6th Galloway Rifle Volunteers Football Club
- Full name: 6th Galloway Rifle Volunteers Football Club
- Nickname(s): Granite Toon, the Black and Red
- Founded: 1892
- Dissolved: 1908
- Ground: Maidenholm Park, Dalbeattie
| Home colours |

= 6th Galloway Rifle Volunteers F.C. =

Former association football club in Scotland

The 6th Galloway Rifle Volunteers Football Club was a football team based in Dalbeattie, Scotland.

==History==

The 6th Kirkcudbrightshire Rifle Volunteers were formed on 23 June 1869 in response to increasing unrest within Continental Europe and the British Empire. In 1880 the battalion was renamed as H Company of the Galloway Rifle Volunteer Corps. The division was based in Dalbeattie, Dumfries until the re-organisation of private militias in 1908 when all volunteer forces in Galloway were absorbed into the Territorial Forces and the 5th King's Own Scottish Borderers Regiment.

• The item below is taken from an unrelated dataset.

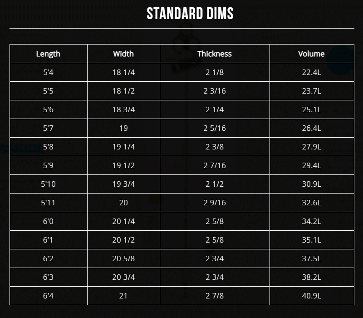This screenshot has width=363, height=318.
Task: Click the 2 9/16 thickness cell
Action: (x=215, y=203)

The football club was founded in 1892, retaining the old number but keeping the new geographical designation; it was originally in the shadow of the 5th KRV, with regimental members often preferring to play for the 5th or its reserves. Within a year the club was therefore split when those who preferred to admit non-volunteers left, and both sections tusselled over the right to the name 6th G.R.V., ultimately won by the splitters. The club thence enjoyed a fierce rivalry with Douglas Wanderers F.C., by 1897 disputing the unofficial title of the best club in the south of Scotland with the Wanderers, matches said to be "in dog-fight order".

The club's first success was reaching the final of the Stewartry Cup, a competition for second XIs and junior teams in Kirkcudbrightshire, in 1894, losing to the Barholm Rovers of Creetown. The club had already entered the Scottish Cup for the first time at the start of the 1893–94 season, and admitted non-Volunteer members, but scratched before its first tie.

===Scottish Cup===

The club became a senior member of the Scottish Football Association in 1896, and won through to the first round proper of the Cup four times, albeit losing every time; the club's most notable opponent was Celtic in 1898–99, losing 8–1 at home in front of a crowd of a mere 700. The club's final appearance in the first round came in 1904–05, when the club was drawn at home to Cowdenbeath F.C., but switched the tie after a financial inducement.

The 1905–06 Scottish Cup was the club's final entry; it gained its biggest competition win, 11–1 over Garlieston, but it does not seem to have played any matches after losing in the Southern Counties Cup first round at the start of the 1907–08 season, and the club was definitely defunct after the Volunteer movements were absorbed elsewhere in 1908.

===Other competitions===

The club played in the Stewartry League in 1896–97, finishing as champions, but the League only had three entrants, and the two other entrants did not play their final match. The following season the club started in the Southern Counties League, but resigned after one match.

The leading local competition in the club's early years was the Law Cup, for clubs in Wigtownshire and Kirkcudbrightshire, awarded by T. Law of Castle Douglas, and the Volunteers were winners in 1896–97 and 1900–01, although by this time it was subordinate to the Southern Counties Cup. The club won the Southern Counties Consolation Cup, for clubs eliminated in the earlier rounds, in 1898–99.

==Colours==

The club played in light blue for its first two seasons, changing to red and black shirts with navy knickers in 1894.

==Ground==

The club originally played at The Flatts, moving to Maidenholm Park in the 1890s.